[Written task 1]:
Answer these questions about the text on Montreal hip-hop and radio:
(a) What pair of media does Smooth compare to the difference between the internet and radio?
(b) Whom did Kardinal Offishal team up with in 2008, and on which song?
(c) Where did Smooth first come across one of Full Course's songs?

-- begin Document excerpt --

Smooth suggests that radio is still entirely relevant despite the internet. “It’s like comparing Youtube and being on television. Even though Youtube will have billions of people watching, it still carries more weight when you’re on TV. Same thing with radio.”

Having a solid presence of rap music on the FM dial wouldn’t merely be a vehicle for instant gratification—it would be a long term investment in Montreal’s hip-hop scene. If hip-hop was a click away at the office or at work, people who would never think to seek it out themselves could be attending concerts a year later. They might even crawl into a hole in the wall to check out some of Montreal’s indie rappers, who would be the real beneficiaries of a bigger rap presence on radio.

Full Course is a Montreal rapper whose career spring-boarded significantly after being featured on The Vault. Smooth stumbled upon one of Full Course’s songs on a mixtape featuring other Montreal artists, mixed the song himself, and put it in rotation. “I played the song for a good year, but now he’s known around Montreal. He goes and performs this song and people in the audience are rapping and singing along with him.”

Kardinal Offishal opened the gates for Canadian rappers in 2008 when he teamed up with Akon on “Dangerous.” Since then Toronto’s sent out Drake, who’s essentially only two or three tiers away from being a world leader. Then there’s The Weeknd, who’s steadily making his way up to Drake’s level. But we have yet to see an urban musician break internationally out of Canada’s second largest city. No one’s come even close. Is that because Montreal doesn’t have the radio foundation necessary for an upcoming artist to grow in the city, or is a native superstar necessary to even get the conversation of rap radio started? What comes first, the rapper or the radio?

“With the internet, you can reach a global level much quicker,” Smooth says. “But if you’re an artist, you have to have your city behind you before you can get other cities to embrace you.”

-- end Document excerpt --
-- begin Records shown --

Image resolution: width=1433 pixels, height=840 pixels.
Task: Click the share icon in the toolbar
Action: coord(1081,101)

-- end Records shown --
-- begin Records shown --

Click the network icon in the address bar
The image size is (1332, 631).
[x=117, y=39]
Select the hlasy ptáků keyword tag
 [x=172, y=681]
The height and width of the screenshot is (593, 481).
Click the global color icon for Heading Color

-- end Records shown --

[Written task 2]: Copy word for word the lines of the listing from the line with "Image resolution: width=1433" up to and including the line with "Action: coord(1081,101)".

[Written solution 1]:
(a) YouTube and being on television.
(b) Akon, on "Dangerous."
(c) On a mixtape featuring other Montreal artists.

[Written solution 2]:
Image resolution: width=1433 pixels, height=840 pixels.
Task: Click the share icon in the toolbar
Action: coord(1081,101)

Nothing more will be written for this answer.